■ What to do:
Transcribe, word for word and without additions, each line below from the one containing "Screen dimensions: 213x158" through the one containing "You are a computer-use agent. Viewport: 830px", both ends included.

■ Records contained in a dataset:
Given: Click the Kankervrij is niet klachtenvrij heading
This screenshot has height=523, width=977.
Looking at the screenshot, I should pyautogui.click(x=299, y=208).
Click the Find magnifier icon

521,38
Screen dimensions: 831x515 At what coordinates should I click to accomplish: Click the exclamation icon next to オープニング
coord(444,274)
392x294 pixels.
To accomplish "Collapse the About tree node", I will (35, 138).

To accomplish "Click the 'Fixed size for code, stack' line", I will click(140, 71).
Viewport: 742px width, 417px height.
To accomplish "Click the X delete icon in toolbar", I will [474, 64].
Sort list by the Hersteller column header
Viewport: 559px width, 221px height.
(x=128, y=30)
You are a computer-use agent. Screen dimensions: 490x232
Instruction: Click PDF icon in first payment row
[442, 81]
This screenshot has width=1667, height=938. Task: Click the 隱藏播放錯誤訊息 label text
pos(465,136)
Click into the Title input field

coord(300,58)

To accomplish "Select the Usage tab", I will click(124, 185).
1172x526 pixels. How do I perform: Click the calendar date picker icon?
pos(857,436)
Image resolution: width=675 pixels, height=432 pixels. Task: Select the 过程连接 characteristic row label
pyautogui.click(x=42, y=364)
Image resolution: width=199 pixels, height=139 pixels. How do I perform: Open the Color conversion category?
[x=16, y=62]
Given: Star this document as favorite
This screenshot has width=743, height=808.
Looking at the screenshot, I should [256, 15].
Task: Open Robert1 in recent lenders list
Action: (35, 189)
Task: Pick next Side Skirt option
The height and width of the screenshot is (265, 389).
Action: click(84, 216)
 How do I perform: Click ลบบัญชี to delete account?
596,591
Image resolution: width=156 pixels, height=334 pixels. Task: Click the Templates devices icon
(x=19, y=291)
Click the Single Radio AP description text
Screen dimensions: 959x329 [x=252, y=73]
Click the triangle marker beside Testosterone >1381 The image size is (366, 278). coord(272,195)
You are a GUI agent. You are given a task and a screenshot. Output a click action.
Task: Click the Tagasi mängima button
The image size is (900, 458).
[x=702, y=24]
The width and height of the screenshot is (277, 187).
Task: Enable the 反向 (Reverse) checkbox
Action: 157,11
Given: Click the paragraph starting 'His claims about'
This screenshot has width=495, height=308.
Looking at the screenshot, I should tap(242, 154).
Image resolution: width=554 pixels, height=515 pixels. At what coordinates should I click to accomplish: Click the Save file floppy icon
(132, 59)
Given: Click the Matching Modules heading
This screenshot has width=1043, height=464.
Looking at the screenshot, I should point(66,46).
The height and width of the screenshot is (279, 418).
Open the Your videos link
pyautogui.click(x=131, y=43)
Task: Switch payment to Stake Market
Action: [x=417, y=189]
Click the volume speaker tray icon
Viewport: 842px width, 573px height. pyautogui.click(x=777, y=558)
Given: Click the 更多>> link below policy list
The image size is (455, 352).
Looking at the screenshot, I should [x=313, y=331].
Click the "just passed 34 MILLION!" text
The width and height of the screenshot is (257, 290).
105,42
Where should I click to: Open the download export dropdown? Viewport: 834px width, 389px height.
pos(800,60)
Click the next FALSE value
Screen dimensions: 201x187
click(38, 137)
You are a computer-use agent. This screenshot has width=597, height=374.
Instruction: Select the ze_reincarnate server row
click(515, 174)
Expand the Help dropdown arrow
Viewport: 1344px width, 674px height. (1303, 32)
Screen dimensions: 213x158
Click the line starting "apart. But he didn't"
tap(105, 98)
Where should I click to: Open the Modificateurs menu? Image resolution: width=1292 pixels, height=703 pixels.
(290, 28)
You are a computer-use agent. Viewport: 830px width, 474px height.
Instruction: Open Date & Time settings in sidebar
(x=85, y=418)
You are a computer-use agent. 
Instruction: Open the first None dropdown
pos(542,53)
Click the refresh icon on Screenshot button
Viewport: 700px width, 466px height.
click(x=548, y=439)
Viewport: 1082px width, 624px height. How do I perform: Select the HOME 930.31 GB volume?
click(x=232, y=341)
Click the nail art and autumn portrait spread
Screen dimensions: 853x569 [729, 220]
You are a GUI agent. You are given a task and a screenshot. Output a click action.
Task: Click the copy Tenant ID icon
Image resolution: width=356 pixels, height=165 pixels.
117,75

■ Exercise result:
Screen dimensions: 213x158
Click the line starting "apart. But he didn't"
tap(105, 98)
Where should I click to: Open the Modificateurs menu? Image resolution: width=1292 pixels, height=703 pixels.
(290, 28)
You are a computer-use agent. Viewport: 830px width, 474px height.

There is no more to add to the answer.